## Your objective
Look through the entries below and copy exactly the part that begins with the line containing "Image resolution: width=1024" and ends with the line containing "Tap calendar icon for Oct 1st payment". Do not copy the pictures.

[Opening Entries shown section]

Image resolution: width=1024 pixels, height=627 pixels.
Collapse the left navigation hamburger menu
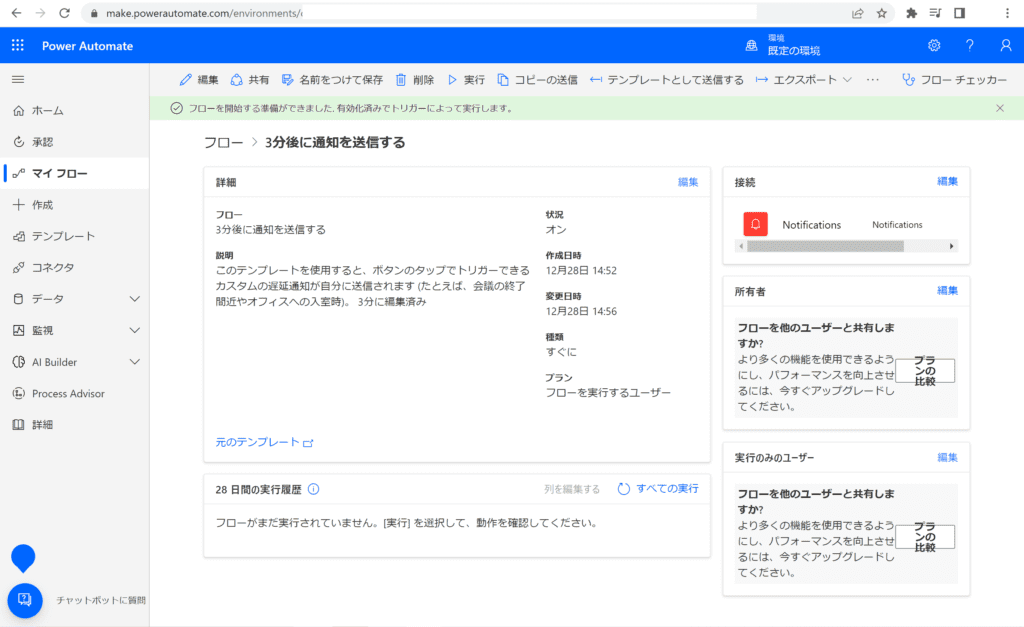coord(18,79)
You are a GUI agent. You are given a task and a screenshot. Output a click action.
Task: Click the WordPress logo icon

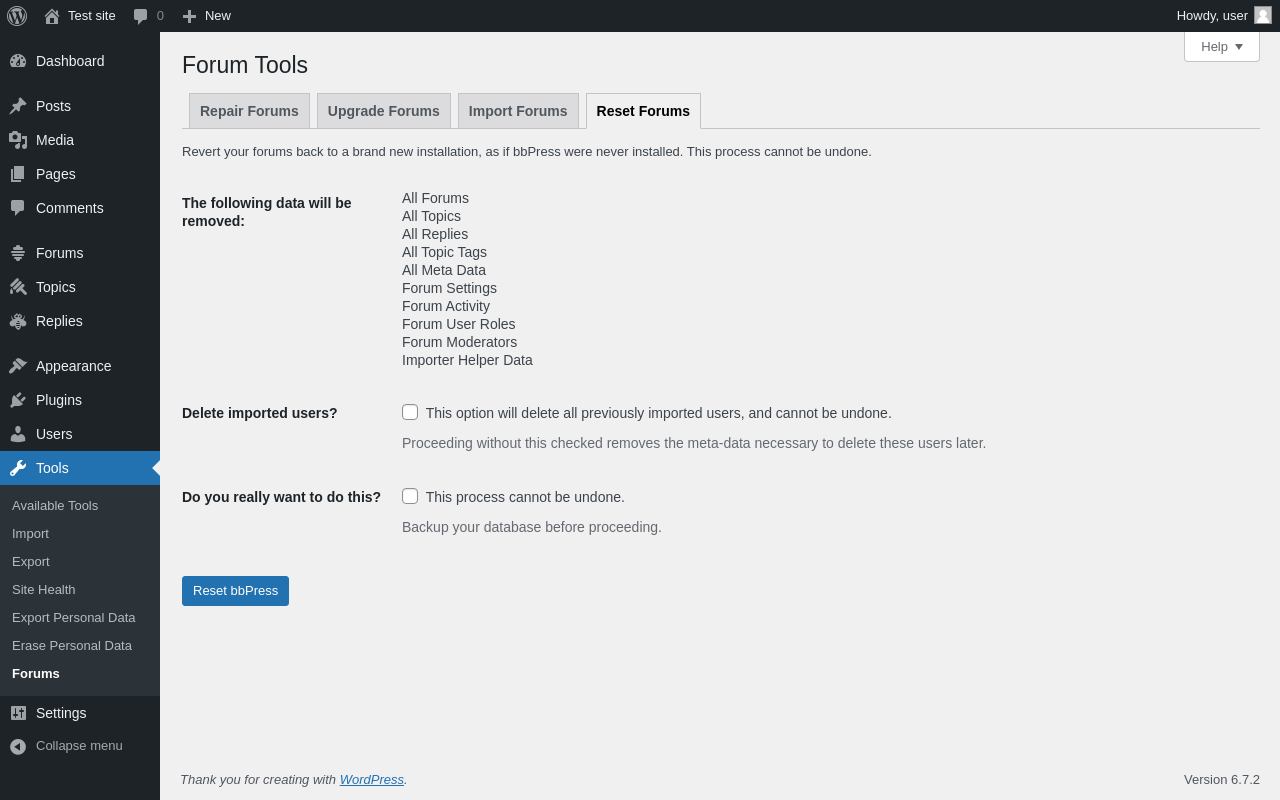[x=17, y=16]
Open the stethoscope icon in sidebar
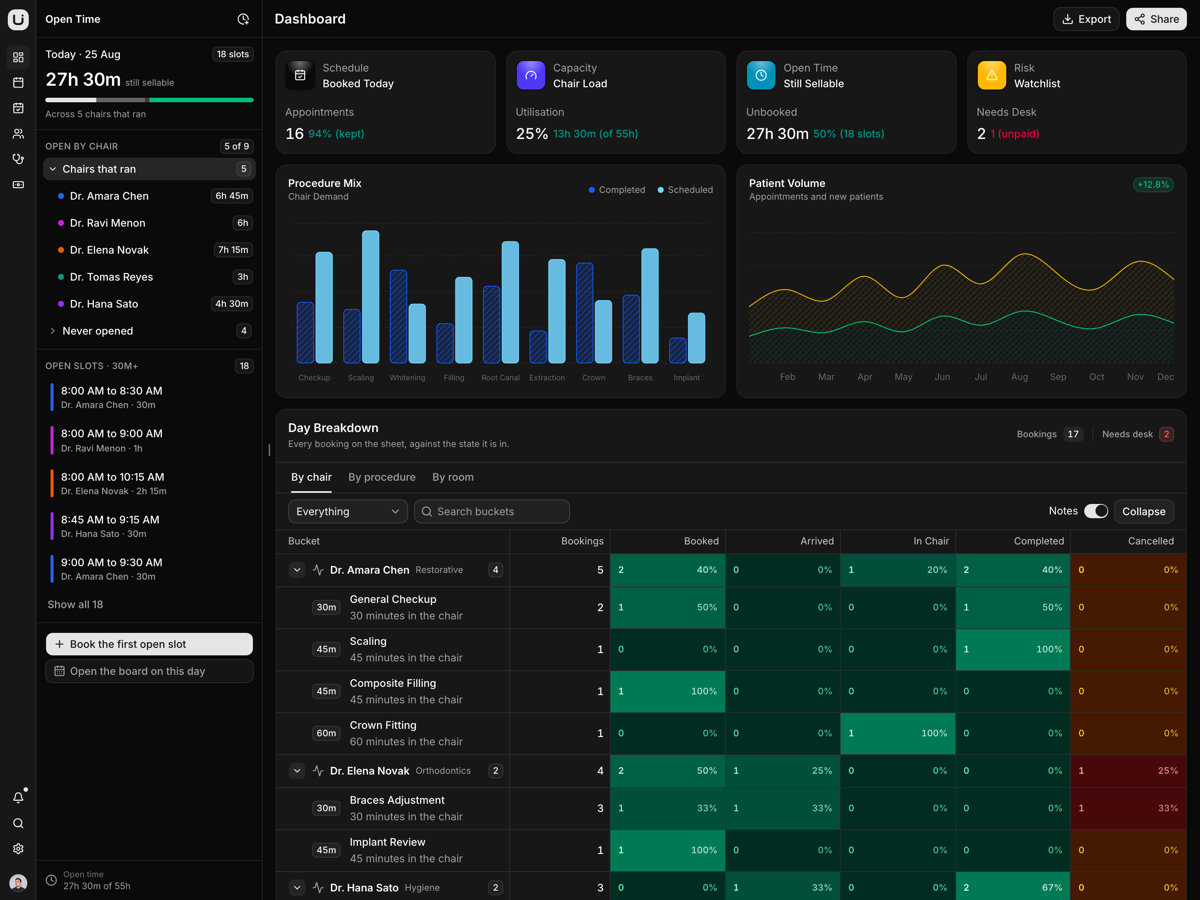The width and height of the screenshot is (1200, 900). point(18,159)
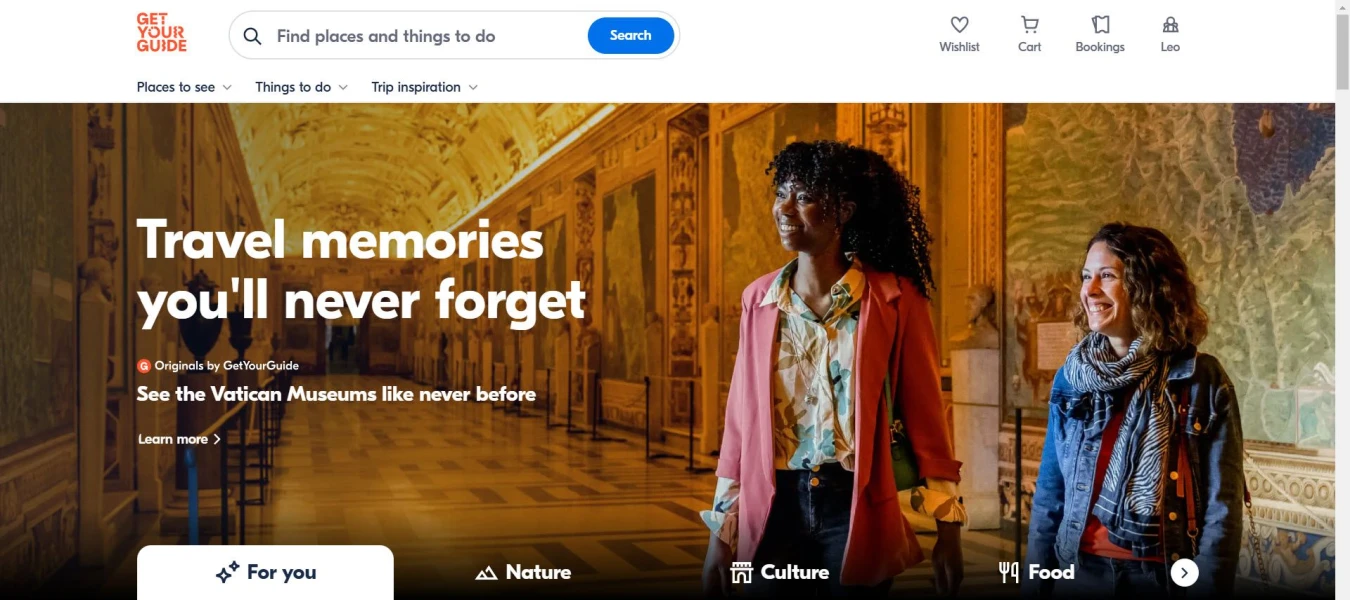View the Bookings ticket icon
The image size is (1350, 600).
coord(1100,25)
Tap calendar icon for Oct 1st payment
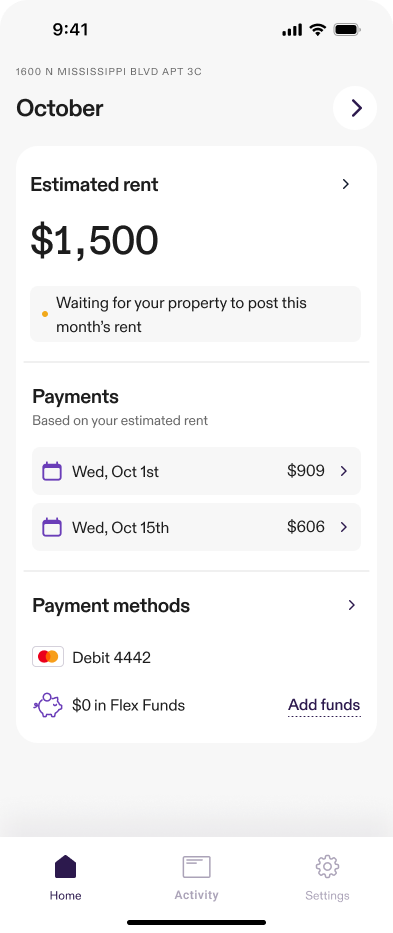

[Closing Entries shown section]
[Opening Entries shown section]

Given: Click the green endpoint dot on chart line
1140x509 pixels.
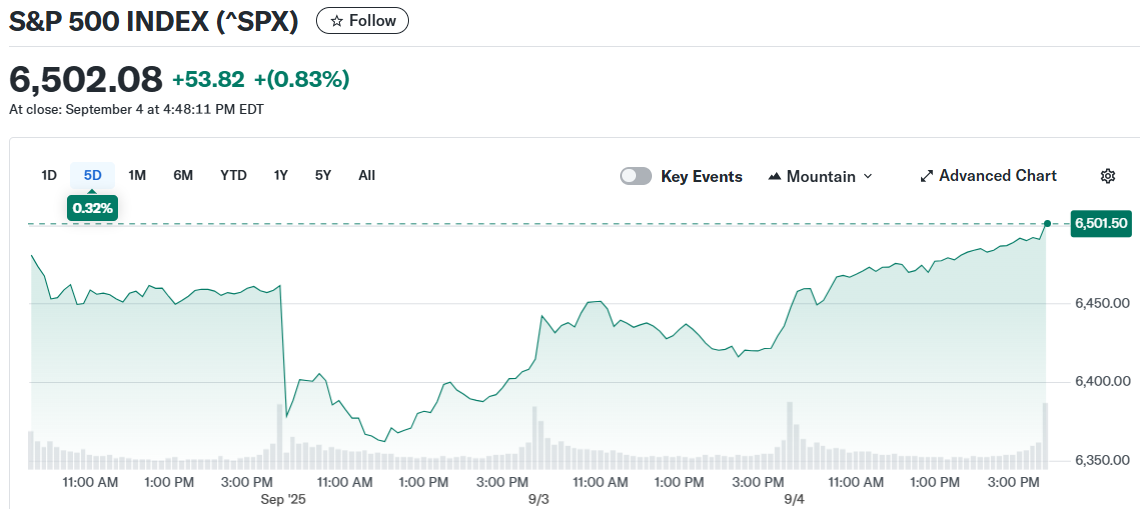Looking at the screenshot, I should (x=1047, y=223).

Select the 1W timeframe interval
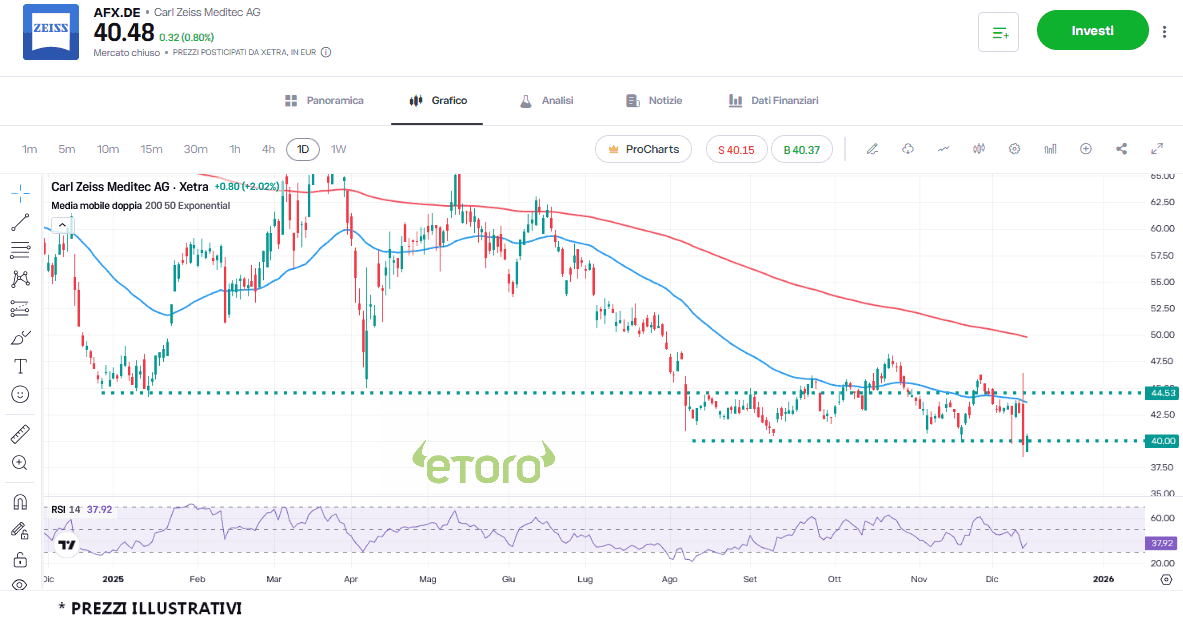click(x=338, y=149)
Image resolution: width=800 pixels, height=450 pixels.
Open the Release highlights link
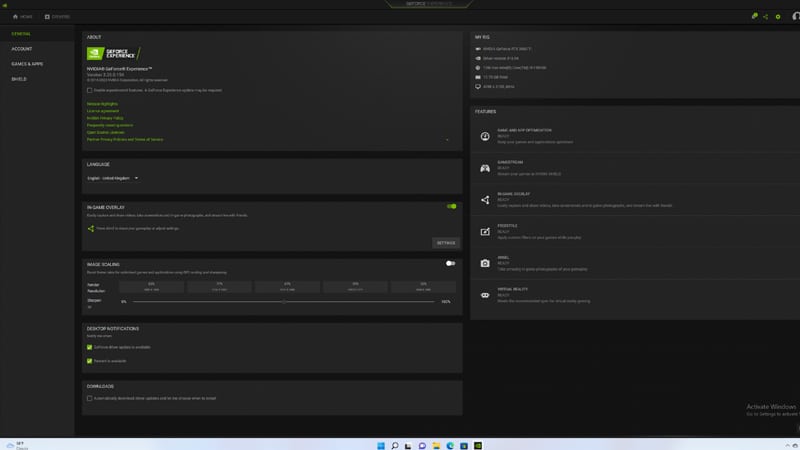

[Closing Entries shown section]
[Opening Entries shown section]

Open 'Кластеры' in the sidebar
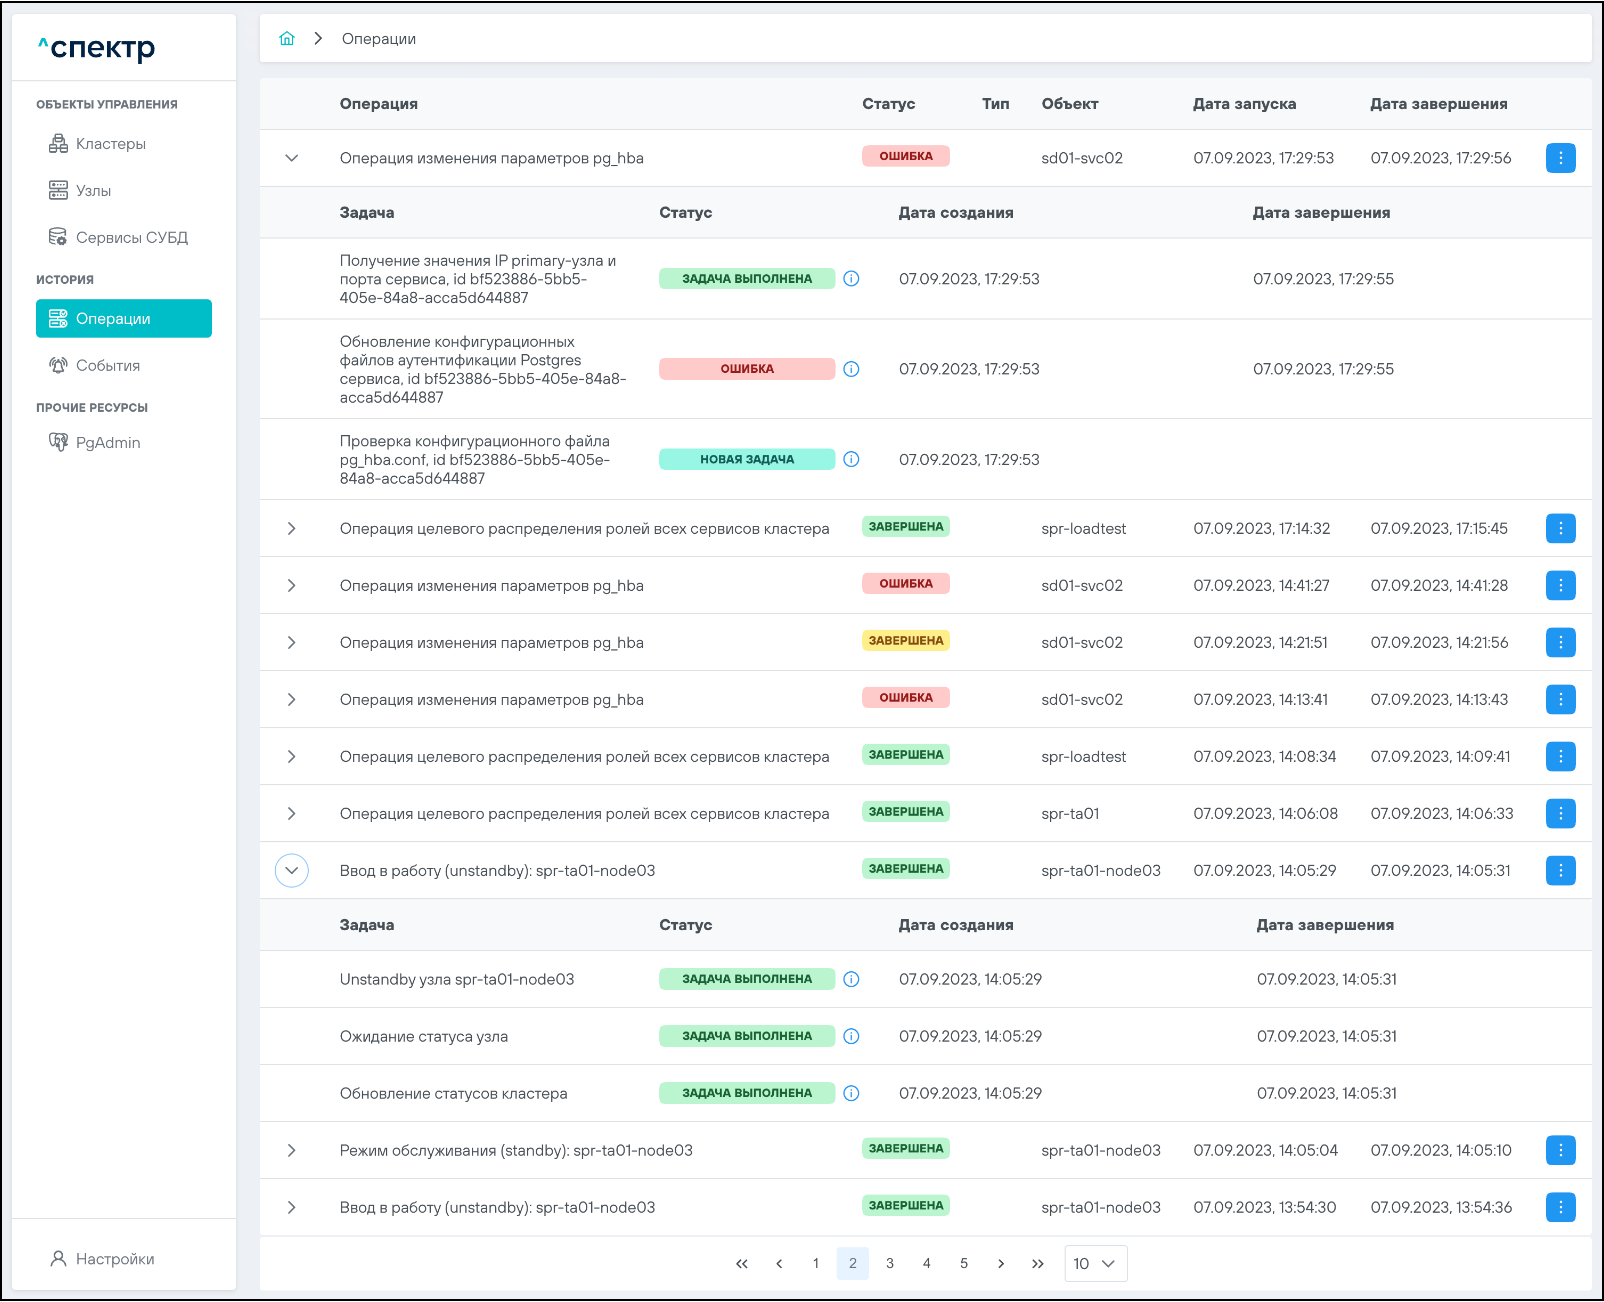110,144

[Closing Entries shown section]

## Your response
Image resolution: width=1024 pixels, height=627 pixels.
Collapse the left navigation hamburger menu
coord(18,79)
You are a GUI agent. You are given a task and a screenshot. Output a click action.
Task: Click the WordPress logo icon

[x=17, y=16]
Open the stethoscope icon in sidebar
The width and height of the screenshot is (1200, 900). point(18,159)
View the Bookings ticket icon
The image size is (1350, 600).
coord(1100,25)
Tap calendar icon for Oct 1st payment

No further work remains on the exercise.